Overall, then, this study validates what larger retrospective analyses have previously shown: that there is a low risk of upgrading classical LN found on core needle biopsy to DCIS or invasive cancer in the specific setting of nonpalpable, mammographically detected lesions with concordance between radiology and pathology findings, as determined by an experienced multidisciplinary team. It is notable in this regard that the majority of the patients enrolled by Nakhlis et al. came from two institutions (the comprehensive cancer centers of Dana Farber/Harvard and Memorial Sloan Kettering), whereas four other high-volume tertiary care centers contributed a total of eight patients, raising questions about selectivity of enrollment at these other institutions.

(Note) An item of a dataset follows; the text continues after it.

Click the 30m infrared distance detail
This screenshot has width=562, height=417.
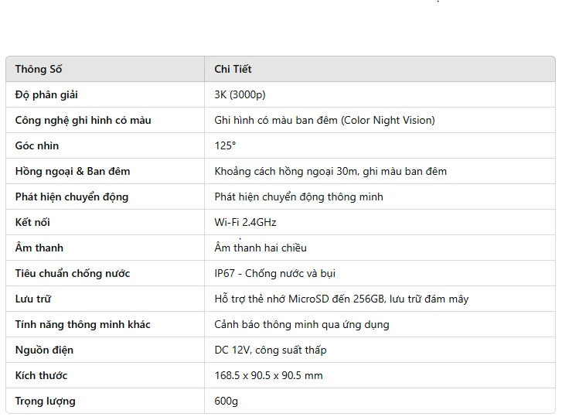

In conclusion, Nakhlis and colleagues report a small and narrowly focused study, which is nevertheless clean in design and conclusions. In the messier world at large, its caveats must be remembered, and patient selection for observation must be as careful as that described here. For the future, a larger prospective trial is needed—one that is more inclusive and allows examination of both the predictors of cancers that accompany LN and those that occur subsequently, along with their biologic spectrum. Recent data suggest that these may be fairly indolent, thereby allowing greater latitude to the strategy of observation of these lesions, particularly when accompanied by medical therapy for prevention.9 We may then be looking at a model that allows management of LN without excision for the majority of women with this breast lesion.